The Numidian had brought eighty-three men, and Einion, Culhwch’s son, had come with them. ‘I only had ninety-two horses, Lord,’ Sagramor told Arthur. ‘I’ve been collecting them for months.’ He had hoped he could outride Mordred’s forces and so bring all his men safe to Siluria, but instead he had brought as many as he could to this dry spit of sand between the sea-lake and the ocean. Some of the horses had collapsed on the way, but eighty-three had come through safe.
‘Where are your other men?’ Arthur asked.
‘They sailed south yesterday with all our families,’ Sagramor said, then pulled back from Arthur’s embrace and looked at us. We must have appeared a sorry and battered group, for he offered one of his rare smiles before bowing low to Guinevere and Ceinwyn.
‘We have only one boat coming,’ Arthur said worriedly.
‘Then you will take that one boat, Lord,’ Sagramor said calmly, ‘and we shall ride west into Kernow. We can find boats there and follow you south. But I wanted to meet you this side of the water in case your enemies found you too.’
‘We’ve seen none so far,’ Arthur said, touching Excalibur’s hilt, ‘at least, not this side of the Severn Sea. And I pray we shall see none all day. Our boat comes at dusk, and then we leave.’ ‘So I shall guard you till dusk,’ Sagramor said, and his men slid from their saddles, took their shields from their backs and planted their spears in the sand. Their horses, sweat-whitened and panting, stood exhausted while Sagramor’s men steexctad their tired arms and legs. We were now a warband, almost an army, and our banner was Sagramor’s black flag.
But then, just an hour later, on horses as tired as Sagramor’s, the enemy came to Camlann.
Ceinwyn helped me pull on my armour for it was hard to rnanage the heavy mail shirt with only one hand, and impossible to buckle the bronze greaves that I had taken at Mynydd Baddon and which protected my legs from the spear thrust that comes under the shield rim. Once the greaves and the mail were in place, and once Hywelbane’s belt was buckled around my waist, I let Ceinwyn fasten the shield to my left arm. ‘Tighter,’ I told her, instinctively pressing against my mail coat to feel the small lump where her brooch was attached to my shirt. It was safely there, a talisman that had seen me through countless battles.
‘Maybe they won’t attack,’ she said, tugging the shield straps as tight as they would go.
‘Pray that they don’t,’ I said.
‘Pray to whom?’ she asked with a grim smile.
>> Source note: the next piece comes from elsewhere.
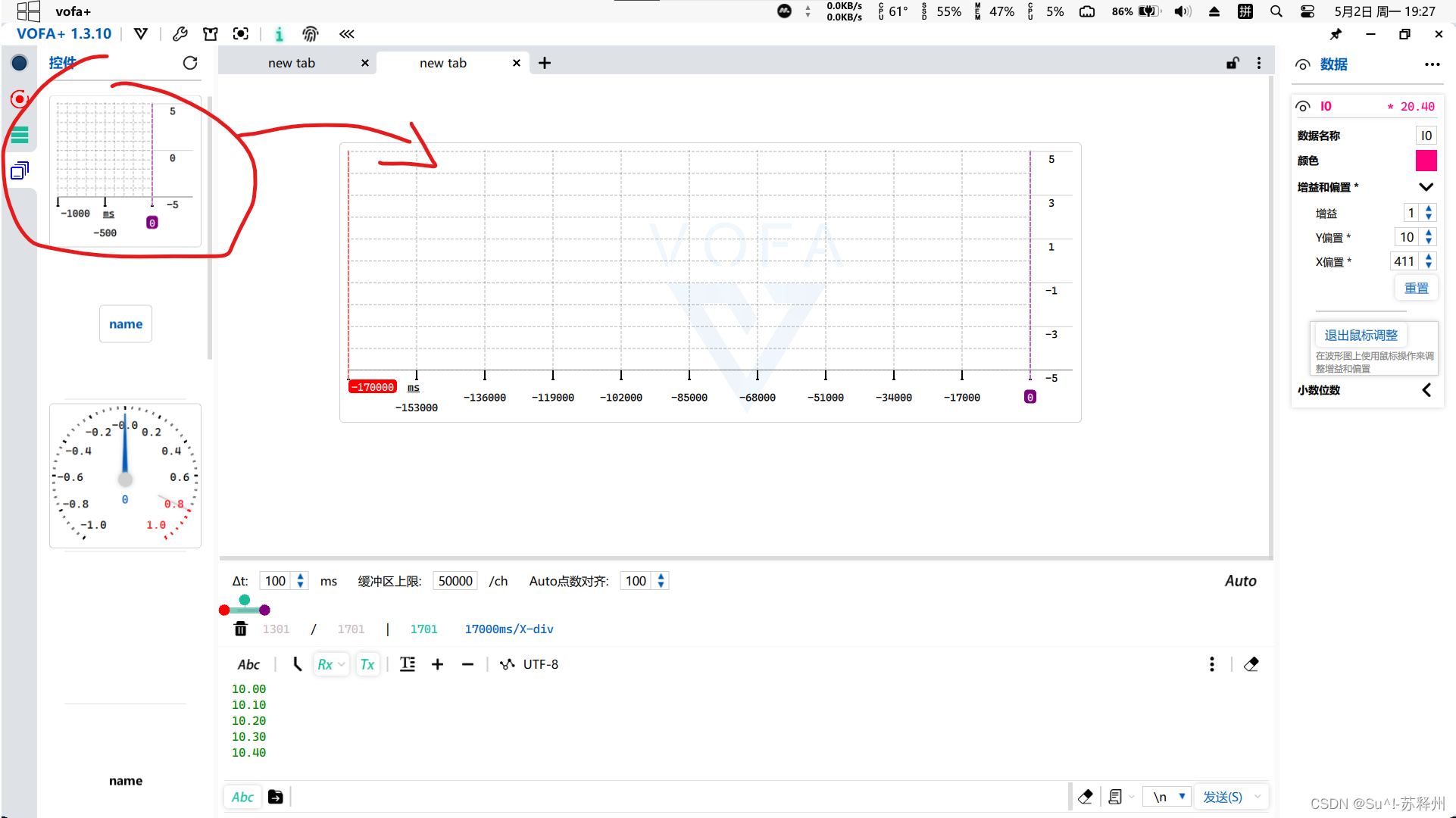Click the wrench settings icon in top toolbar

coord(180,34)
‘To whichever God you trust the most, my love,’ I said, then kissed her. I pulled on my helmet, and she fastened the strap under my chin. The dent made in the helmet’s crown at Mynydd Baddon had been hammered smooth and a new iron plate riveted to cover the gash. I kissed Ceinwyn again, then closed the cheekpieces. The wind blew the wolftail plume in front of the helmet’s eyes slits, and I flicked my head back to throw the long grey hair aside. I was the very last wolftail. The others had been massacred by Mordred or taken down into Manawydan’s keeping. I was the last, just as I was the last warrior alive to carry Ceinwyn’s star on my shield. I hefted my war spear, its shaft as thick as Ceinwyn’s wrist and its blade a sharpened wedge of Morridig’s finest steel. ‘Caddwg will be here soon,’ I told her, ‘we won’t have long to wait.’
‘Just all day,’ Ceinwyn said, and she glanced up the sea-lake to where Prydmen floated at the edge of the mudbank. Men were hauling her mast upright, but soon the falling tide would strand the boat again and we would have to wait for the waters to rise. But at least the enemy had not bothered Caddwg, and had no reason to do so. To them he was doubtless just another fisherman and no business of theirs. We were their business.
There were sixty or seventy of the enemy, all of them horsemen, and they must have ridden hard to reach us, but now they were waiting at the spit’s landward end and we all knew that other spearmen would be following them. By dusk we could face an army, maybe two, for Nimue’s men would surely be hurrying with Mordred’s spearmen.